**WORK REQUEST:**
Please restate, word for word, the lines below that begin at the one with "Register (1037, 54)" and end at the one with "Νίκη της Μπαρτσελόνα επί της Έλτσε (29, 2145)". Leave out all other lines.

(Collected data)
=-=-=-=-=
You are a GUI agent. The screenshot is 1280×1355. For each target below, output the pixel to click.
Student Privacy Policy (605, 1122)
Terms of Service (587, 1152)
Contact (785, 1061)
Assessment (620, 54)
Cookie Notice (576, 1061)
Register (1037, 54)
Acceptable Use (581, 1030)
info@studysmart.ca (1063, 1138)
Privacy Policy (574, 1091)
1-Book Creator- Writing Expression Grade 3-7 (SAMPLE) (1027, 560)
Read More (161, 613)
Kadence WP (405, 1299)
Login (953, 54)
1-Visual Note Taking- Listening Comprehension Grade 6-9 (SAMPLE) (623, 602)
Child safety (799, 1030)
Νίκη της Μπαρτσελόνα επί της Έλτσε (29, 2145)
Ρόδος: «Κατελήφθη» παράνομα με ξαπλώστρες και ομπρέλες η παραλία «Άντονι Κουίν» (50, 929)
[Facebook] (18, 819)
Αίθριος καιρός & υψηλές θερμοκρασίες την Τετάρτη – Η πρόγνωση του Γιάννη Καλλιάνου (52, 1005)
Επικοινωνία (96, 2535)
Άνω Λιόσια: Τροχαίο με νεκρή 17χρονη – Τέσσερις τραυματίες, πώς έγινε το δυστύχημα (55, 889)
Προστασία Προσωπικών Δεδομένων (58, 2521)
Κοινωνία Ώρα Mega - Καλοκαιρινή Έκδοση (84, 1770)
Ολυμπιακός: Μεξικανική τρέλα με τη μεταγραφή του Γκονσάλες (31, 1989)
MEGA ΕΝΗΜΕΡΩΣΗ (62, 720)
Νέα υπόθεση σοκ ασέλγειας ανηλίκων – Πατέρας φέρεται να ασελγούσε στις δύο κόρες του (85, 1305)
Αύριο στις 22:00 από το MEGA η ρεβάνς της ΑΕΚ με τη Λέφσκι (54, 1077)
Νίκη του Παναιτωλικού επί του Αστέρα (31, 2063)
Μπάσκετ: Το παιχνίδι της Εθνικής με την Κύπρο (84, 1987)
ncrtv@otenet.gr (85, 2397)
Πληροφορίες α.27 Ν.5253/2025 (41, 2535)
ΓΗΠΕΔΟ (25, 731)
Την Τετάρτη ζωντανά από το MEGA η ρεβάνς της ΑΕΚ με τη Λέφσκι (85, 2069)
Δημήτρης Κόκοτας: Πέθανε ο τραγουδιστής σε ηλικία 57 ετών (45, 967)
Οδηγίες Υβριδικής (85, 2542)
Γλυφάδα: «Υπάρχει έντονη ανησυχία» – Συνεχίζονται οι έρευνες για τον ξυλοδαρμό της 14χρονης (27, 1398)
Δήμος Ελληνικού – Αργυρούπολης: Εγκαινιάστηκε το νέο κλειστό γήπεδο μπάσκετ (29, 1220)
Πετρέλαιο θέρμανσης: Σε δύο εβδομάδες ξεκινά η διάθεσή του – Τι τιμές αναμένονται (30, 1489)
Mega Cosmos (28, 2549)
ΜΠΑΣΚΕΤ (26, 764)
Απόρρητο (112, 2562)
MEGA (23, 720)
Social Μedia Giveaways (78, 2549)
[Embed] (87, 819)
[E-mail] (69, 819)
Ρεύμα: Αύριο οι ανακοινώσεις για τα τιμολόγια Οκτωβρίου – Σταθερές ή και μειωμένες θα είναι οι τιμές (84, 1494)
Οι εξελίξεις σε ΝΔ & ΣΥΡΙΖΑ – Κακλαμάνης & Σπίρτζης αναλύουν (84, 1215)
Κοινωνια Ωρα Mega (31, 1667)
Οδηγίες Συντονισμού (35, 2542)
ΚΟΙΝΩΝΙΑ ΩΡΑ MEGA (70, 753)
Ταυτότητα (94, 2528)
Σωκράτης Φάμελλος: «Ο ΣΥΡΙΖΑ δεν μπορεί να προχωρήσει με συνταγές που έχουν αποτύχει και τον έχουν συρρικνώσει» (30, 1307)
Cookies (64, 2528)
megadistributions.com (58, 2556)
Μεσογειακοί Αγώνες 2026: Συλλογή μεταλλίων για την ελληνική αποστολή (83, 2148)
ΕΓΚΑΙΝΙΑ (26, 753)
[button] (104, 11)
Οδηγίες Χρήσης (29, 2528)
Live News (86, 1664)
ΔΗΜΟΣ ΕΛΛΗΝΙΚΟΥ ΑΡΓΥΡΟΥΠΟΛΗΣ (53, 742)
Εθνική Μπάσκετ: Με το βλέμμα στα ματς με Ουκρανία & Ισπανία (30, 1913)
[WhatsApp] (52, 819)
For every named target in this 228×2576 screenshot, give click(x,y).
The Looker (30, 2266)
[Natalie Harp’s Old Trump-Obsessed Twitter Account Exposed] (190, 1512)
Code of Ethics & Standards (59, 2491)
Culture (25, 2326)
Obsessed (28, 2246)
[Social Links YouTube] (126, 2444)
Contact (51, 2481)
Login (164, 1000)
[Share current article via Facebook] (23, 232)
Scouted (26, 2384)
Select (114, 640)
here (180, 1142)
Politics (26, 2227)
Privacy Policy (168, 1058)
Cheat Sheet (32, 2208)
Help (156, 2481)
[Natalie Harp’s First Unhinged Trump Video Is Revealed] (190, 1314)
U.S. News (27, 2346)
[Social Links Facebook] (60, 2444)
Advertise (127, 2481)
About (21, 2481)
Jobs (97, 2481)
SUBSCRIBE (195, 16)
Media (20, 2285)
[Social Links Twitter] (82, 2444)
=-=-=-=-=
**RESULT OF THE TASK:**
Register (1037, 54)
Acceptable Use (581, 1030)
info@studysmart.ca (1063, 1138)
Privacy Policy (574, 1091)
1-Book Creator- Writing Expression Grade 3-7 (SAMPLE) (1027, 560)
Read More (161, 613)
Kadence WP (405, 1299)
Login (953, 54)
1-Visual Note Taking- Listening Comprehension Grade 6-9 (SAMPLE) (623, 602)
Child safety (799, 1030)
Νίκη της Μπαρτσελόνα επί της Έλτσε (29, 2145)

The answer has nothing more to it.